CHALLENGES ::
(A) In the RAI article below, what fee must be paid to mint RAI?
(B) List each distinct dollar amount that appears in the RAI article below.

SOURCE DOCUMENT ::
-- -- --

Vitalik Buterin closes seven-month short trade on RAI token, netting $92,000

Ethereum co-founder Vitalik Buterin closed a seven-month short position on the non-pegged purported stablecoin RAI, netting a cool $92,000, according to on-chain records.

Buterin took the trade out in May and June, borrowing 400,000 RAI and selling it for $1.2 million of DAI, a stablecoin pegged to the US dollar. This created an effective short position on RAI against the US dollar.

Buterin closed the position on Jan. 22, selling $1.13 million of DAI and ether for RAI. He was left with a gain of $92,000, according to those on-chain records from Buterin's Ethereum wallet (as noted by on-chain researcher kyoronut on Twitter).

Built by Reflexer Labs, RAI is an experimental “stablecoin” that isn’t pegged to any specific token or fiat currency but is backed by ether. Those who want to mint RAI have to lock up their ether as collateral and pay a 2% fee. 

RAI uses an algorithmic approach to stay stable. This design has an impact on the supply and demand for the token, helping to reduce its volatility — without keeping it pegged to any specific asset.

Due to its design, RAI does not stay pegged to the US dollar and does fluctuate over time. Over the last year, its price has decreased to $2.79 from $3.07. However it has remained much less volatile than most free-floating cryptocurrencies, including ether, which is used as its collateral.

-- -- --

COLLECTED DATA ::
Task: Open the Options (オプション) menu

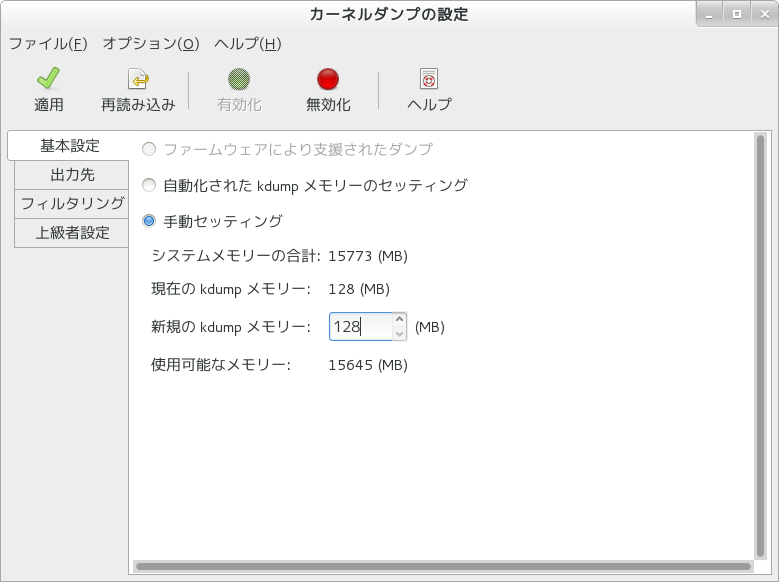Action: 151,44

-- -- --

WRITTEN ANSWERS ::
(A) A 2% fee.

(B)
- $92,000
- $1.2 million
- $1.13 million
- $2.79
- $3.07